Job: Arrange every item below into a numbered list, leaving out the blank lines.

Extracted information:
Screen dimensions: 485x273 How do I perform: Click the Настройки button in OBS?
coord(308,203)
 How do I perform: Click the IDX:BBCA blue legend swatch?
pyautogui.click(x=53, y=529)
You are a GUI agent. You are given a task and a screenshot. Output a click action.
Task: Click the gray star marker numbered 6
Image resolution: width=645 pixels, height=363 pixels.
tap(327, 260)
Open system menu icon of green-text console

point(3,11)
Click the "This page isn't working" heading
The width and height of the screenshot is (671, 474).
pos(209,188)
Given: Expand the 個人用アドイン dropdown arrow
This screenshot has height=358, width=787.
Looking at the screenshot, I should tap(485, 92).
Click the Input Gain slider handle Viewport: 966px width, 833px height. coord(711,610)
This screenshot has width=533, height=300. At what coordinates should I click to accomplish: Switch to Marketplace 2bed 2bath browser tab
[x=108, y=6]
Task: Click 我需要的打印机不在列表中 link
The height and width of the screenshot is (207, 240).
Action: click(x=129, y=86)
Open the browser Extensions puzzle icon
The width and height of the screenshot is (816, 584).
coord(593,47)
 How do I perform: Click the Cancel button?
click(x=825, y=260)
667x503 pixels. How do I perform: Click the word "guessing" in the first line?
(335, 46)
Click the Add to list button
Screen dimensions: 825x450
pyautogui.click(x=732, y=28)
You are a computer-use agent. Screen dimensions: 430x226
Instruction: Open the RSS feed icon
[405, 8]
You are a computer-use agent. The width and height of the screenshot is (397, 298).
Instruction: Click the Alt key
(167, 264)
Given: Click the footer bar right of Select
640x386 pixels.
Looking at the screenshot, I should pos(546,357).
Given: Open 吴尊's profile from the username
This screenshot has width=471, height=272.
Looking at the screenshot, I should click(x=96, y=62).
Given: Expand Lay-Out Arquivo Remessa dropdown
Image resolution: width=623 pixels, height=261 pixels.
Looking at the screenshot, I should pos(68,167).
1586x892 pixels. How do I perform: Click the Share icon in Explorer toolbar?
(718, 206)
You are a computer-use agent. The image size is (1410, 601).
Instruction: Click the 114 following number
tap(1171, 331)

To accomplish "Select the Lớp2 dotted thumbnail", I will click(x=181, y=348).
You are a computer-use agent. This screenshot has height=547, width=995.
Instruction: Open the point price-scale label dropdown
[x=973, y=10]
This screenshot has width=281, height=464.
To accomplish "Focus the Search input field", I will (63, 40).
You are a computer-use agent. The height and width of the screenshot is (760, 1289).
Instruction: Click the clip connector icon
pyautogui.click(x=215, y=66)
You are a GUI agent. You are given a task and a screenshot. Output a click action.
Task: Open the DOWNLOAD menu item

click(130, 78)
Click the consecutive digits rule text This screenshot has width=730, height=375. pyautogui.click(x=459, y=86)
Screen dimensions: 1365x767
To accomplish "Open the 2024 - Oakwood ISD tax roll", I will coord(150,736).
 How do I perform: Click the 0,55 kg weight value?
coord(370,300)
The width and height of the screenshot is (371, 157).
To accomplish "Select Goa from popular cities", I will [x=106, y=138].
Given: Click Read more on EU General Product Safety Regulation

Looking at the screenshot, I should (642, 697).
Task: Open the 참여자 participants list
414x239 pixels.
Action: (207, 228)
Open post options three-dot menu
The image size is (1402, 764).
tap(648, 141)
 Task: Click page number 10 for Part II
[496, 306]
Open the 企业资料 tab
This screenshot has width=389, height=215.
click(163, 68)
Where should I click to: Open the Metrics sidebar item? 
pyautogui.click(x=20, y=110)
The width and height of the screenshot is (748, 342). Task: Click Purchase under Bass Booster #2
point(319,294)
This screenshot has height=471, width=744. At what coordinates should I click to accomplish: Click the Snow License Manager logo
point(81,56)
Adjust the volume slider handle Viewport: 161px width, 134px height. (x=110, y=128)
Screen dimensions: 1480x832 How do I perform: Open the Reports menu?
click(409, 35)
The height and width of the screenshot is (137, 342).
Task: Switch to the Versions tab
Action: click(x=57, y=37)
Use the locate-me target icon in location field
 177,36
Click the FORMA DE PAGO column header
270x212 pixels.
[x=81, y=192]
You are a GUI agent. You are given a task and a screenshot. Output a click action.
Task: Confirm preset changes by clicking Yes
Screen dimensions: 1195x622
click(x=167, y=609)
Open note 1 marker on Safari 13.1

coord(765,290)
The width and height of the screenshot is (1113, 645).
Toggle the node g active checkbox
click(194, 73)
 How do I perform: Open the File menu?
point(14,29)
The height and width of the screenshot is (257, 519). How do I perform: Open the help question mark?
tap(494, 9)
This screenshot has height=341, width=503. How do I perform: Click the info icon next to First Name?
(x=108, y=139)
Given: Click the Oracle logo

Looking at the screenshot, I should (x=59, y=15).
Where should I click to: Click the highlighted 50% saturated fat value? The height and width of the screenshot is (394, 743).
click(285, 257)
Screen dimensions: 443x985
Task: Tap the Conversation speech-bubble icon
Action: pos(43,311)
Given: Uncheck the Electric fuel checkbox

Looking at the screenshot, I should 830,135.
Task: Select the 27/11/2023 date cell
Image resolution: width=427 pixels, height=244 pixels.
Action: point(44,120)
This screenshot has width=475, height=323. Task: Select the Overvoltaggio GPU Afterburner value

Full solution:
1. Screen dimensions: 485x273 How do I perform: Click the Настройки button in OBS?
2. coord(308,203)
3.  How do I perform: Click the IDX:BBCA blue legend swatch?
4. pyautogui.click(x=53, y=529)
5. You are a GUI agent. You are given a task and a screenshot. Output a click action.
6. Task: Click the gray star marker numbered 6
7. Image resolution: width=645 pixels, height=363 pixels.
8. tap(327, 260)
9. Open system menu icon of green-text console
10. point(3,11)
11. Click the "This page isn't working" heading
12. The width and height of the screenshot is (671, 474).
13. pos(209,188)
14. Given: Expand the 個人用アドイン dropdown arrow
15. This screenshot has height=358, width=787.
16. Looking at the screenshot, I should tap(485, 92).
17. Click the Input Gain slider handle Viewport: 966px width, 833px height. coord(711,610)
18. This screenshot has width=533, height=300. At what coordinates should I click to accomplish: Switch to Marketplace 2bed 2bath browser tab
19. [x=108, y=6]
20. Task: Click 我需要的打印机不在列表中 link
21. The height and width of the screenshot is (207, 240).
22. Action: click(x=129, y=86)
23. Open the browser Extensions puzzle icon
24. The width and height of the screenshot is (816, 584).
25. coord(593,47)
26.  How do I perform: Click the Cancel button?
27. click(x=825, y=260)
28. 667x503 pixels. How do I perform: Click the word "guessing" in the first line?
29. (335, 46)
30. Click the Add to list button
31. Screen dimensions: 825x450
32. pyautogui.click(x=732, y=28)
33. You are a computer-use agent. Screen dimensions: 430x226
34. Instruction: Open the RSS feed icon
35. [405, 8]
36. You are a computer-use agent. The width and height of the screenshot is (397, 298).
37. Instruction: Click the Alt key
38. (167, 264)
39. Given: Click the footer bar right of Select
40. 640x386 pixels.
41. Looking at the screenshot, I should pos(546,357).
42. Given: Open 吴尊's profile from the username
43. This screenshot has width=471, height=272.
44. Looking at the screenshot, I should click(x=96, y=62).
45. Given: Expand Lay-Out Arquivo Remessa dropdown
46. Image resolution: width=623 pixels, height=261 pixels.
47. Looking at the screenshot, I should pos(68,167).
48. 1586x892 pixels. How do I perform: Click the Share icon in Explorer toolbar?
49. (718, 206)
50. You are a computer-use agent. The image size is (1410, 601).
51. Instruction: Click the 114 following number
52. tap(1171, 331)
53. To accomplish "Select the Lớp2 dotted thumbnail", I will click(x=181, y=348).
54. You are a computer-use agent. This screenshot has height=547, width=995.
55. Instruction: Open the point price-scale label dropdown
56. [x=973, y=10]
57. This screenshot has width=281, height=464.
58. To accomplish "Focus the Search input field", I will (63, 40).
59. You are a computer-use agent. The height and width of the screenshot is (760, 1289).
60. Instruction: Click the clip connector icon
61. pyautogui.click(x=215, y=66)
62. You are a GUI agent. You are given a task and a screenshot. Output a click action.
63. Task: Open the DOWNLOAD menu item
64. click(130, 78)
65. Click the consecutive digits rule text This screenshot has width=730, height=375. pyautogui.click(x=459, y=86)
66. Screen dimensions: 1365x767
67. To accomplish "Open the 2024 - Oakwood ISD tax roll", I will coord(150,736).
68.  How do I perform: Click the 0,55 kg weight value?
69. coord(370,300)
70. The width and height of the screenshot is (371, 157).
71. To accomplish "Select Goa from popular cities", I will [x=106, y=138].
72. Given: Click Read more on EU General Product Safety Regulation
73. Looking at the screenshot, I should (642, 697).
74. Task: Open the 참여자 participants list
75. 414x239 pixels.
76. Action: (207, 228)
77. Open post options three-dot menu
78. The image size is (1402, 764).
79. tap(648, 141)
80.  Task: Click page number 10 for Part II
81. [496, 306]
82. Open the 企业资料 tab
83. This screenshot has width=389, height=215.
84. click(163, 68)
85. Where should I click to: Open the Metrics sidebar item? 
86. pyautogui.click(x=20, y=110)
87. The width and height of the screenshot is (748, 342). Task: Click Purchase under Bass Booster #2
88. point(319,294)
89. This screenshot has height=471, width=744. At what coordinates should I click to accomplish: Click the Snow License Manager logo
90. point(81,56)
91. Adjust the volume slider handle Viewport: 161px width, 134px height. (x=110, y=128)
92. Screen dimensions: 1480x832 How do I perform: Open the Reports menu?
93. click(409, 35)
94. The height and width of the screenshot is (137, 342).
95. Task: Switch to the Versions tab
96. Action: click(x=57, y=37)
97. Use the locate-me target icon in location field
98.  177,36
99. Click the FORMA DE PAGO column header
100. 270x212 pixels.
101. [x=81, y=192]
102. You are a GUI agent. You are given a task and a screenshot. Output a click action.
103. Task: Confirm preset changes by clicking Yes
104. Screen dimensions: 1195x622
105. click(x=167, y=609)
106. Open note 1 marker on Safari 13.1
107. coord(765,290)
108. The width and height of the screenshot is (1113, 645).
109. Toggle the node g active checkbox
110. click(194, 73)
111.  How do I perform: Open the File menu?
112. point(14,29)
113. The height and width of the screenshot is (257, 519). How do I perform: Open the help question mark?
114. tap(494, 9)
115. This screenshot has height=341, width=503. How do I perform: Click the info icon next to First Name?
116. (x=108, y=139)
117. Given: Click the Oracle logo
118. Looking at the screenshot, I should (x=59, y=15).
119. Where should I click to: Click the highlighted 50% saturated fat value? The height and width of the screenshot is (394, 743).
120. click(285, 257)
121. Screen dimensions: 443x985
122. Task: Tap the Conversation speech-bubble icon
123. Action: pos(43,311)
124. Given: Uncheck the Electric fuel checkbox
125. Looking at the screenshot, I should 830,135.
126. Task: Select the 27/11/2023 date cell
127. Image resolution: width=427 pixels, height=244 pixels.
128. Action: point(44,120)
129. This screenshot has width=475, height=323. Task: Select the Overvoltaggio GPU Afterburner value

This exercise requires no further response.